- **Exercise brief**: Output exactly the lines from the one with "Screen dimensions: 779x490" through the last line of the data below, both included, and nothing more.

(Dataset entries)
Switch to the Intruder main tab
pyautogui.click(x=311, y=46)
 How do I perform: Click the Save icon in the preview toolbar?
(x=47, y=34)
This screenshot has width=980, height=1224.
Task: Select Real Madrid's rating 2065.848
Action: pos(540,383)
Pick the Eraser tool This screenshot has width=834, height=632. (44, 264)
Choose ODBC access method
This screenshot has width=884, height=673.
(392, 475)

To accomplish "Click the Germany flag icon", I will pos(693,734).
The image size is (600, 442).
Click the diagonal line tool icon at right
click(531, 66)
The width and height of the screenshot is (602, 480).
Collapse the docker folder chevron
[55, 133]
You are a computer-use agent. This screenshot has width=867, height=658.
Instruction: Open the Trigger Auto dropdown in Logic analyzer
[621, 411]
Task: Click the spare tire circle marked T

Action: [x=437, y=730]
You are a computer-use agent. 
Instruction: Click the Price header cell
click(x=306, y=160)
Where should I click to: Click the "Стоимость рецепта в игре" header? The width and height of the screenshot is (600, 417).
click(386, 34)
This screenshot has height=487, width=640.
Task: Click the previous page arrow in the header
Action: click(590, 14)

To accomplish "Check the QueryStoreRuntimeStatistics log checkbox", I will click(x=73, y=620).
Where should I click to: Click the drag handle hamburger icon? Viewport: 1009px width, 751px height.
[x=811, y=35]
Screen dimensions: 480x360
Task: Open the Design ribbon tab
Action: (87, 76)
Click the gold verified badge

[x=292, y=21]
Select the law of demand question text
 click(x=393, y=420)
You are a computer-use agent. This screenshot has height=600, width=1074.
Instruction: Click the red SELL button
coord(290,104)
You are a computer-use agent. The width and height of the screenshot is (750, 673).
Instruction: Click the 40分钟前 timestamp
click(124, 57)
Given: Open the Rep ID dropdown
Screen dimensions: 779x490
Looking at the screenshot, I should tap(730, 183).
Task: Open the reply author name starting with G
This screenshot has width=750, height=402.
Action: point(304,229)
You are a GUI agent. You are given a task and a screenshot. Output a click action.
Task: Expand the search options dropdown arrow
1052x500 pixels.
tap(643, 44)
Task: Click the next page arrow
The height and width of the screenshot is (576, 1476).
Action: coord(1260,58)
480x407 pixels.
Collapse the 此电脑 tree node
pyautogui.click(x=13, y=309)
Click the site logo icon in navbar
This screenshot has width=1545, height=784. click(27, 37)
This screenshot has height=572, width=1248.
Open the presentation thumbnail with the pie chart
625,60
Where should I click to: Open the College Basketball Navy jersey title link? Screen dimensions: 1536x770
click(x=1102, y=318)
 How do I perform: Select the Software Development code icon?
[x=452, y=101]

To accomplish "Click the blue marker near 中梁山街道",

- **Task solution**:
Screen dimensions: 779x490
Looking at the screenshot, I should tap(730, 183).
Task: Open the reply author name starting with G
This screenshot has width=750, height=402.
Action: point(304,229)
You are a GUI agent. You are given a task and a screenshot. Output a click action.
Task: Expand the search options dropdown arrow
1052x500 pixels.
tap(643, 44)
Task: Click the next page arrow
The height and width of the screenshot is (576, 1476).
Action: coord(1260,58)
480x407 pixels.
Collapse the 此电脑 tree node
pyautogui.click(x=13, y=309)
Click the site logo icon in navbar
This screenshot has width=1545, height=784. click(27, 37)
This screenshot has height=572, width=1248.
Open the presentation thumbnail with the pie chart
625,60
Where should I click to: Open the College Basketball Navy jersey title link? Screen dimensions: 1536x770
click(x=1102, y=318)
 How do I perform: Select the Software Development code icon?
[x=452, y=101]

To accomplish "Click the blue marker near 中梁山街道",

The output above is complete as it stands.